What is the derivate of $A \cdot\cos{ (B\cdot (x + C))} - D$? $$f(x) = A \cdot \cos{(B\cdot(x+C))} - D$$
$$f'(x) = \text{ ?}$$
I would assume that the derivate is something like this:
$$f'(x) = - A \cdot B \cdot \sin{( \dots )}$$
The thing that troubles me is the inside of the cosine function. The $B$ will stay as it is, but what happens to the $C$?
Thanks in advance!
 A: $$f(x) = A\cos (B (x + C)) - D$$
$$f'(x) = (A\cos (B (x + C)) - D)'$$
$$= (A\cos (B (x + C)))' - D'$$
$$= A(\cos (B (x + C)))' - 0$$
$$= A(\cos (B (x + C))'(B(x+C))'$$
$$=A(-\sin(B(x+C))\cdot B$$
$$=-AB\sin(B(x+C))$$
A: Don't do it all at once. If you were asked to compute
$$ 17 \cos(5 (3\pi + \pi))$$
you wouldn't start by trying to write down the answer. You would first compute $3 \pi + \pi = 4 \pi$, and then $5 (4 \pi) = 20 \pi$, and so forth.

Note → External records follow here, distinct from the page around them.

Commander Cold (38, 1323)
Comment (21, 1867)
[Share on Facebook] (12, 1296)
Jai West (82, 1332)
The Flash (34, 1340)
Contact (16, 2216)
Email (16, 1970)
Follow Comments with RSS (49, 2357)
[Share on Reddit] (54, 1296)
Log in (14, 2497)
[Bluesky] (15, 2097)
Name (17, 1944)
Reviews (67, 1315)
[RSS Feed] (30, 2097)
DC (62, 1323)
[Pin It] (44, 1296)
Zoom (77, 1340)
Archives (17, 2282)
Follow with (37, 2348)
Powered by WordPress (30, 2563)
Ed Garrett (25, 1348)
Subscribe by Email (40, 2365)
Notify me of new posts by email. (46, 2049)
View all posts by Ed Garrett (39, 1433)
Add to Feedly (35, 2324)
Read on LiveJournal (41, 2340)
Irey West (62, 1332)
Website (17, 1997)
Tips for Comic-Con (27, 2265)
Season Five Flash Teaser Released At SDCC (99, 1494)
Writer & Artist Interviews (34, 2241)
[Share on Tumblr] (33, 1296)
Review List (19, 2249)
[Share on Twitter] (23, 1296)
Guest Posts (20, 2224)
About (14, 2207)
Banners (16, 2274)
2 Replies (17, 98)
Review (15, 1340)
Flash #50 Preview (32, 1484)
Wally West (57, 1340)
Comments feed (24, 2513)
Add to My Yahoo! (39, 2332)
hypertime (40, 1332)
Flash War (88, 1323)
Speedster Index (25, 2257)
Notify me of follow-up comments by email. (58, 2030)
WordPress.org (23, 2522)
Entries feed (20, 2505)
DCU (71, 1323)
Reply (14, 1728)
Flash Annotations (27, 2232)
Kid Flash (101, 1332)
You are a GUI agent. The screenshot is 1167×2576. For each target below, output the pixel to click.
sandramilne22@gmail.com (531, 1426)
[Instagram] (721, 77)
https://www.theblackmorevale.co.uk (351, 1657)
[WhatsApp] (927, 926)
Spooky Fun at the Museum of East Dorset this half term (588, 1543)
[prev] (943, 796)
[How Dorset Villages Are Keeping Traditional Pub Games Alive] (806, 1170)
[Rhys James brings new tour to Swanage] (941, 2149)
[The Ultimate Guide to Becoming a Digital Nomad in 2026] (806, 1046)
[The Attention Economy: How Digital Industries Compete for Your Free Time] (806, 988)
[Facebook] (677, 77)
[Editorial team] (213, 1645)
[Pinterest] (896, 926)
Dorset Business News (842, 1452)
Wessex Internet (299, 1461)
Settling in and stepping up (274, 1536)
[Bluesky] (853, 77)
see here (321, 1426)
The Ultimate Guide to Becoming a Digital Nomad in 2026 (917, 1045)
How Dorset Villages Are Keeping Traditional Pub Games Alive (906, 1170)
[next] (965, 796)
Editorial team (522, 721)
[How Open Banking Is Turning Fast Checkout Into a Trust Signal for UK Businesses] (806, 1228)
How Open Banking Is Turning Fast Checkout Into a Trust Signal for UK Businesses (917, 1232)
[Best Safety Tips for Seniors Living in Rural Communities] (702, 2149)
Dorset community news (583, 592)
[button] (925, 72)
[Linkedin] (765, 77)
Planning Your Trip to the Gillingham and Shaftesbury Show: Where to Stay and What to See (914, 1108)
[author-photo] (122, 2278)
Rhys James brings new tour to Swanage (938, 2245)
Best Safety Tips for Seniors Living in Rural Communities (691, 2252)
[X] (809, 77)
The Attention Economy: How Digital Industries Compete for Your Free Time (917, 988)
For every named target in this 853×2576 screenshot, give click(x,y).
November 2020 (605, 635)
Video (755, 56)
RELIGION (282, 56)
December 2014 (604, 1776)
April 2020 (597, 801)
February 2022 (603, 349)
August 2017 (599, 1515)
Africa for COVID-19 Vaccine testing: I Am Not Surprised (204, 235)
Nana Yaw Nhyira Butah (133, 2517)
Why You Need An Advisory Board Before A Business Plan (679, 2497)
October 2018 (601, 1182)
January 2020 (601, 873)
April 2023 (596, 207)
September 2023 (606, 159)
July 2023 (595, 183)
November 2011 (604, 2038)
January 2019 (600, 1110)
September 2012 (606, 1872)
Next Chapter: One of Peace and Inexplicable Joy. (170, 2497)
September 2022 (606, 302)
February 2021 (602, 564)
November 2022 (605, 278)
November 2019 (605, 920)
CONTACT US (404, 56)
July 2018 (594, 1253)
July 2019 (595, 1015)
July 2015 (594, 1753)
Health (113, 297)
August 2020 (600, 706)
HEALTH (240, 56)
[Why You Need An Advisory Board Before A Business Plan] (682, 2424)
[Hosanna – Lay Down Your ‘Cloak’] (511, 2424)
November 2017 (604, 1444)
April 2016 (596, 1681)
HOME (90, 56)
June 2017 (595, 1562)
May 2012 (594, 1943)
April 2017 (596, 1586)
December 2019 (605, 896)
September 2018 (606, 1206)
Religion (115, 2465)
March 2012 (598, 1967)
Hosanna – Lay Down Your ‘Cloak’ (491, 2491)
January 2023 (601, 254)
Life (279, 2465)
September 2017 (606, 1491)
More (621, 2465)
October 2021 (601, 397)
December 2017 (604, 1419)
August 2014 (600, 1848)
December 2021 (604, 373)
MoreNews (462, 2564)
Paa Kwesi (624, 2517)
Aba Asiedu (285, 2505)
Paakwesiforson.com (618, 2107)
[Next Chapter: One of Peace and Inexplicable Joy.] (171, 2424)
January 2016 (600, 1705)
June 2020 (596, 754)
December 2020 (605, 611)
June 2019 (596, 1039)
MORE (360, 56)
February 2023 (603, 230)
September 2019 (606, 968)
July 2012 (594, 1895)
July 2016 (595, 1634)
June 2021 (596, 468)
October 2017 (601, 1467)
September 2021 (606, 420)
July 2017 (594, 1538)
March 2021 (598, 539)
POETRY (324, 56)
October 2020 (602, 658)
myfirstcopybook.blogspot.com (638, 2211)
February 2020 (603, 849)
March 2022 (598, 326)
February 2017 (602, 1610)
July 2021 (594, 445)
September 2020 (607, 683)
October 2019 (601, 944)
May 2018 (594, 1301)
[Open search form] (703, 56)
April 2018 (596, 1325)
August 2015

It's the same deal with derivatives: you work through them one piece at a time. The derivative rules are often even presented in a way to make it evident how to do this, but you can always use the chain rule when they're not.
For example, the derivative of
$$ \cos u$$
is
$$ (-1) u' \sin u $$
If you have trouble working it out, it helps to actually define variables and make substitutions to make things easier.
I.E. don't try to find the derviative of
$$ A \cdot \cos{(B\cdot(x+C))} - D $$
Instead, define the variables
$$ v = A \cdot \cos{(B\cdot(x+C))} $$
$$ w = D $$
then compute the derivative of
$$ v - w $$
This will, for example, involve computing $v'$. Repeat the same idea to help organize your work when trying to compute the derivative of $v$.
It's possible to work from the inside out as well. Start by defining
$$ u = x + C$$
and find the derivative $u'$. Then, define
$$ v = B u $$
and compute the derivative $v'$. Then define
$$ w = \cos v $$
and compute $w'$, and so forth. This approach may be more intuitive, since you work through the expression in exactly the same way as if everything was a number and you were just trying to compute a decimal value.